If you think best first thing in the morning, respect that and get a good night’s sleep the night before so you can get up and smash an assignment out, leaving you free for the rest of the day.
If you work best in the evening, have your dinner and then get yourself to your work space and get it done.
Experiment with different times of the day and night if you aren’t sure. See what feels good and use that information for the rest of the school year.
When I was at school I would feel guilty whenever I wasn’t studying or completing an assignment, scheduling things into my calendar gave my head a rest, whenever I’d panic over something I could talk myself down because I knew I had the time.
Nerves is not necessarily a bad thing either – using them correctly to get things done is great. It’s when you can’t rest that it becomes an issue.
Studies show that students who meditate before an exam perform better than students who do not;
Mindfulness practice can improve concentration; and
Mindfulness-based interventions have been demonstrated to reduce the symptoms of anxiety, stress and depression.
Finding what works for you to make yourself calm is a lifelong journey.
Try collecting tools from people around you that you find inspiring.
A few that work for me is wiggling my toes to feel that I am here; this is what I have to work with.

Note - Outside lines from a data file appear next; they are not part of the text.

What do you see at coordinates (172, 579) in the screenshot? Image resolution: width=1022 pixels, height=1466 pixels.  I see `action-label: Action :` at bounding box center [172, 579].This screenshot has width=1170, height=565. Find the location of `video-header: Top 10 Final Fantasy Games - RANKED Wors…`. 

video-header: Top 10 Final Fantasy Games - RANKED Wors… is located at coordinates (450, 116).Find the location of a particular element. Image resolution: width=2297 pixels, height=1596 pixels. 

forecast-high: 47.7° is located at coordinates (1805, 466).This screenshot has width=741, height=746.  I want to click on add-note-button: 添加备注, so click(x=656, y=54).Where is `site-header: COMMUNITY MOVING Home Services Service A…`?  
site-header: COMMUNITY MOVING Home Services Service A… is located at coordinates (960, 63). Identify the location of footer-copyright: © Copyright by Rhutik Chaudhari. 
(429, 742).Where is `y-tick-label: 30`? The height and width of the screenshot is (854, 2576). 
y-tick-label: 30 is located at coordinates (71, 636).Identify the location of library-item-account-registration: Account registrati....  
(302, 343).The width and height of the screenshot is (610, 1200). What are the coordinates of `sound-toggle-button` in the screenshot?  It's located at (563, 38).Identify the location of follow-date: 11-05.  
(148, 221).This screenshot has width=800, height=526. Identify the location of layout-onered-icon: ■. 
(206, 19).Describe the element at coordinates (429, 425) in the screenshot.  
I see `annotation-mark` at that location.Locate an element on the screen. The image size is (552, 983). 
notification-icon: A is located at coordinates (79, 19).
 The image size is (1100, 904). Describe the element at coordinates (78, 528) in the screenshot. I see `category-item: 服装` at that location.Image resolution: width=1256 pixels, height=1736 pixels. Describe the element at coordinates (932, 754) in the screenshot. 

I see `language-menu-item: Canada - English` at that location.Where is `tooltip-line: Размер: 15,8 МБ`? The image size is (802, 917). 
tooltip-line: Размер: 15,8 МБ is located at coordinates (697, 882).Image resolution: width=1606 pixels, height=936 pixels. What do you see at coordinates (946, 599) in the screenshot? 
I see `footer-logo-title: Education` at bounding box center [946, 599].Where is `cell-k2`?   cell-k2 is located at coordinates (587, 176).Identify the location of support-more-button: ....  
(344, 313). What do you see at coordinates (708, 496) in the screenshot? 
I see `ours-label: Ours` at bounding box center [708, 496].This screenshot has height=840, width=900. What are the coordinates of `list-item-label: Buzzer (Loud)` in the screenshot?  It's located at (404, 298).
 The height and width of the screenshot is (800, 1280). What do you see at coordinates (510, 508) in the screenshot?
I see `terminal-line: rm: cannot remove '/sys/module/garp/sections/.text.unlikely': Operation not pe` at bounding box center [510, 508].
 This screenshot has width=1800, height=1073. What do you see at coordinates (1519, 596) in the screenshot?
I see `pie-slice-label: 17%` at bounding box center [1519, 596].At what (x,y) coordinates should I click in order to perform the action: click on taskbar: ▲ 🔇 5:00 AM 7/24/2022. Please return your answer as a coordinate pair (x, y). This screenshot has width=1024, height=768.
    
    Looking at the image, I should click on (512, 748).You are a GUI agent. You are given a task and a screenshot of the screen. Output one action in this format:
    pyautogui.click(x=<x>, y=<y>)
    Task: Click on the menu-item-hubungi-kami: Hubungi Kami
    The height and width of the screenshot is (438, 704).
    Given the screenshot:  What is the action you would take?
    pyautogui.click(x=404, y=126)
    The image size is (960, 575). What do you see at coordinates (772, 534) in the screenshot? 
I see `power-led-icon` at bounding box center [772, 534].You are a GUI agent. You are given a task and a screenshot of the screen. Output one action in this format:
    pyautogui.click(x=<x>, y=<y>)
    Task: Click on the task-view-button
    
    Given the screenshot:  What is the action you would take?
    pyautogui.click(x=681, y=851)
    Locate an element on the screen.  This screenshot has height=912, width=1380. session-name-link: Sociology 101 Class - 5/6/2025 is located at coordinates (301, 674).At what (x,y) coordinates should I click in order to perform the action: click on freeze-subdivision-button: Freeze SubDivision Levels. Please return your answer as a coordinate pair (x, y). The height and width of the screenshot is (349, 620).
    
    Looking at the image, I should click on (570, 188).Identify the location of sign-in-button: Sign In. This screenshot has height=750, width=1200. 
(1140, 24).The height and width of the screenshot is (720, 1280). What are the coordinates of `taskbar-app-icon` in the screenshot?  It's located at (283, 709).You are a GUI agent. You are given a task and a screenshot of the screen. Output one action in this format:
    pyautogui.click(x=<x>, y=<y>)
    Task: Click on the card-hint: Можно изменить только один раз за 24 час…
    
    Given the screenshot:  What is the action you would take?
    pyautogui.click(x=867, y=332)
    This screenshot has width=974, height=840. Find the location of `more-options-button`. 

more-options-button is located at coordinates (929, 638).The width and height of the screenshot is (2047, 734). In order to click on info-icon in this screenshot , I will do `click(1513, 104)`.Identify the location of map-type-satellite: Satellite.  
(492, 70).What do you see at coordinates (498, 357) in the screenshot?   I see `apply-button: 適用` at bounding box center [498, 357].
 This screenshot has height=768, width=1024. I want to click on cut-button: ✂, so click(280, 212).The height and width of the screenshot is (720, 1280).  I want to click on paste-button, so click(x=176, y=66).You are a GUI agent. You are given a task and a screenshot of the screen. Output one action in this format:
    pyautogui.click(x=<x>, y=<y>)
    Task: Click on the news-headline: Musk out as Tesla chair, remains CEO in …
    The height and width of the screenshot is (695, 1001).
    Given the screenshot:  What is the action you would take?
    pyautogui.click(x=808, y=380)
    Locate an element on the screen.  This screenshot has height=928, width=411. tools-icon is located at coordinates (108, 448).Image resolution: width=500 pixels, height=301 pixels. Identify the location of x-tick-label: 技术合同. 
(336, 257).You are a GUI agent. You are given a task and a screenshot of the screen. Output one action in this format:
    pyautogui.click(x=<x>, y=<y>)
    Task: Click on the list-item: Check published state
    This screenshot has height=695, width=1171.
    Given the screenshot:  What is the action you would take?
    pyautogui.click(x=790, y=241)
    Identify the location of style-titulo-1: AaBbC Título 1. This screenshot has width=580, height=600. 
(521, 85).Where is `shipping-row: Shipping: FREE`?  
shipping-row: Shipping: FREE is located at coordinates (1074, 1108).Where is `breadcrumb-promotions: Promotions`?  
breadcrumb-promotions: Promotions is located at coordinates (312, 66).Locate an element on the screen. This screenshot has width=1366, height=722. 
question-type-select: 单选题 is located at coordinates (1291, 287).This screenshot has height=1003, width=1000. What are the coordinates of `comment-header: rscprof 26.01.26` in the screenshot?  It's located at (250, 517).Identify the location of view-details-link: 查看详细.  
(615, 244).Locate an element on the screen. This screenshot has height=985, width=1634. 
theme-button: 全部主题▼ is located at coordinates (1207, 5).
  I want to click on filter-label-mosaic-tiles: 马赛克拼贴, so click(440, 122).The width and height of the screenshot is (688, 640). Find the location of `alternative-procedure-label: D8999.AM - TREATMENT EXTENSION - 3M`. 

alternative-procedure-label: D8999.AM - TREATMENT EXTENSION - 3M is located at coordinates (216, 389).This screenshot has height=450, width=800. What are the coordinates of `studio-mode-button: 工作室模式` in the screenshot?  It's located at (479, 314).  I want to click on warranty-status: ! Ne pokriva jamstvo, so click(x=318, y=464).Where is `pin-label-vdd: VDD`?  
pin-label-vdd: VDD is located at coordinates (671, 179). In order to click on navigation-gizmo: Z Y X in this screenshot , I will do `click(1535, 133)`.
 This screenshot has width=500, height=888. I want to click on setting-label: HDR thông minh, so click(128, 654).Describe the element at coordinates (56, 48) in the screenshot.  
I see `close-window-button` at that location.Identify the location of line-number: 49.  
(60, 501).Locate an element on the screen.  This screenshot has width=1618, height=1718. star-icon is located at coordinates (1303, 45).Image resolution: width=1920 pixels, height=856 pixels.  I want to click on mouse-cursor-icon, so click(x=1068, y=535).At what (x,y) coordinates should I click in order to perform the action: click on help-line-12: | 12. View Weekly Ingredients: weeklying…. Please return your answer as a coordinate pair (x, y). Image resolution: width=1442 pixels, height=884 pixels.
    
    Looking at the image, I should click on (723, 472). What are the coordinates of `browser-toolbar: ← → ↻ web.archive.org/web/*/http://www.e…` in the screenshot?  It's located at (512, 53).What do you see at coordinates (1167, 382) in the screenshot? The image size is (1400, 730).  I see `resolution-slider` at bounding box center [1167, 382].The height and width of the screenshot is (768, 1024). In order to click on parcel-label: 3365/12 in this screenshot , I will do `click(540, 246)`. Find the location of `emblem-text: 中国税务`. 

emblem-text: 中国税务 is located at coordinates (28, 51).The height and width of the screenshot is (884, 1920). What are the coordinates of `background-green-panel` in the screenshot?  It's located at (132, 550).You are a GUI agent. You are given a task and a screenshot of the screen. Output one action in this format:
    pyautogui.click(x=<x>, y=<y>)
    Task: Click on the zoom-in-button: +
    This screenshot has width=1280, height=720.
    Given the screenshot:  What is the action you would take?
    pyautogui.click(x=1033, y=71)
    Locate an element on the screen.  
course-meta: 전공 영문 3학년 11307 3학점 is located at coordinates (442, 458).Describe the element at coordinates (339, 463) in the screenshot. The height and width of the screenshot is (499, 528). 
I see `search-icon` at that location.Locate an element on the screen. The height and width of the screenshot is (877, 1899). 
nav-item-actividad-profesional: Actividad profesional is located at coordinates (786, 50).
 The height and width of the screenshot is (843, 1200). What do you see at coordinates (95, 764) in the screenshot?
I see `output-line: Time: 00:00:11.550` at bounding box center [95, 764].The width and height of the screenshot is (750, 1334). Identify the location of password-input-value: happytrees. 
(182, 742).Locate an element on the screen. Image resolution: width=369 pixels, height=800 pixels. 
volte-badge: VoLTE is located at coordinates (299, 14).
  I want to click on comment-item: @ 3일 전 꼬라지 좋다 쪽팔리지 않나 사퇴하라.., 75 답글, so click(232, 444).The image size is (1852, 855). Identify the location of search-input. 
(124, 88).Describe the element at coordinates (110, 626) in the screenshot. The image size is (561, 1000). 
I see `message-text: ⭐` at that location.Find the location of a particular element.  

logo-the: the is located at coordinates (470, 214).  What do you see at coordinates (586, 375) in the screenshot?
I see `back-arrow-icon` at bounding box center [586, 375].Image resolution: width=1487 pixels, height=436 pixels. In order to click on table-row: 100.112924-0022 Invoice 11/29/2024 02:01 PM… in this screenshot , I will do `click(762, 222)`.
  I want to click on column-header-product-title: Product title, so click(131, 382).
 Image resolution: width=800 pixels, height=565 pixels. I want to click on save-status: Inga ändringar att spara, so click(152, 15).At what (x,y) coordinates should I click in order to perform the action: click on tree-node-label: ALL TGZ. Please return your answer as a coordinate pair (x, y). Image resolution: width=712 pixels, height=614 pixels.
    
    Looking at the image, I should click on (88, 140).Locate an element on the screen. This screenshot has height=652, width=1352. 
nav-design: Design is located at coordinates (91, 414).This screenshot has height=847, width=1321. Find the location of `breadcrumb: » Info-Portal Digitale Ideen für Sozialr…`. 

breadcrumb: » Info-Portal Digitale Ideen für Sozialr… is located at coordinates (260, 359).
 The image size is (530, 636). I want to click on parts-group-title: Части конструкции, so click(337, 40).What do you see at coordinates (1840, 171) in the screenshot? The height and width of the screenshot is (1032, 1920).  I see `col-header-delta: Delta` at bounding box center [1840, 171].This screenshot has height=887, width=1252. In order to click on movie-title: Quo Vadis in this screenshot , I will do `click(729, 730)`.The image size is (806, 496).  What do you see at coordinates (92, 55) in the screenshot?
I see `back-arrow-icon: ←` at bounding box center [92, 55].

Also, when I need to concentrate on reading something and my thoughts are going in many directions I try this tool: I pretend that there’s a guest speaker and it’s time to give them my attention as they “read” me the material.
Identifying what you can control and what is outside of your control is very grounding as well. You can actually check out Headspace for other resources.
Thinking about Phones and Sleeping
Mindfulness continues when thinking about phones too.
When are you using your phone?
Why are you using it?
Are you using it for a purpose or just because you’re bored?
How do you feel about your use?
Many studies have shown that limiting screen time in the period leading up to bedtime is beneficial for sleep.
If possible it’s good to keep electronic devices away from your bed overnight, or even better removed from the room. Maybe in your arrival area you can have a phone tray?
Maybe you could even use an old school alarm clock so you don’t have to touch your phone first thing in the morning.
Personally, I pop my phone on flight mode at night time so it feels like the rest of the world is on pause while I sleep.
So with all that in mind, what can you do to transform your own bedroom into a space that’s organised and ready for all parts of your life?